Friday 17 May 2013

POEMS PEOPLE, POEMS!

So today I went to Chapters and bought the most lovely of all lovely books. It's called Good Poems for Hard Times Selected and Introduced by Garrison Keillor. I'm only on page 34 and I'm calling it the best purchase of the year. This is one of those books that I would want my future husband to read to me in the morning at breakfast, or that I would read my children before bed. This is one of those books that I would want to read after gardening and having dirt all over my hands and knees and sitting on the kitchen floor with a large glass of cold sweet tea as the late afternoon sun shines through the window onto me. This is one of those books.

Poems people, poems!

Poems to me are each their own 50 different stories into a simple, little page of letters. You initially read it, and get the basic gist of what the author is trying to tell you.

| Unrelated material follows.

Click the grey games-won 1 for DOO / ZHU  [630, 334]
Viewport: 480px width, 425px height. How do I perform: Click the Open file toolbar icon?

A happy little moral or something to think about. If you wanted, you could stop there and still live a beautiful life. But a good poem will have just one line, or maybe even one word that throws you off. So you re-read it. What does the author mean by all this? Then suddenly, the entire thing opens up to you and you realize that that initial, happy little moral is so much more and every, single word that was constructed on the page is for a purpose: To reveal something to you about your own life, to help you get through difficulty or to celebrate joy with you. And there are so many more things to learn.

Every single word on that page has a purpose.

And the way I see it, every person is a poem.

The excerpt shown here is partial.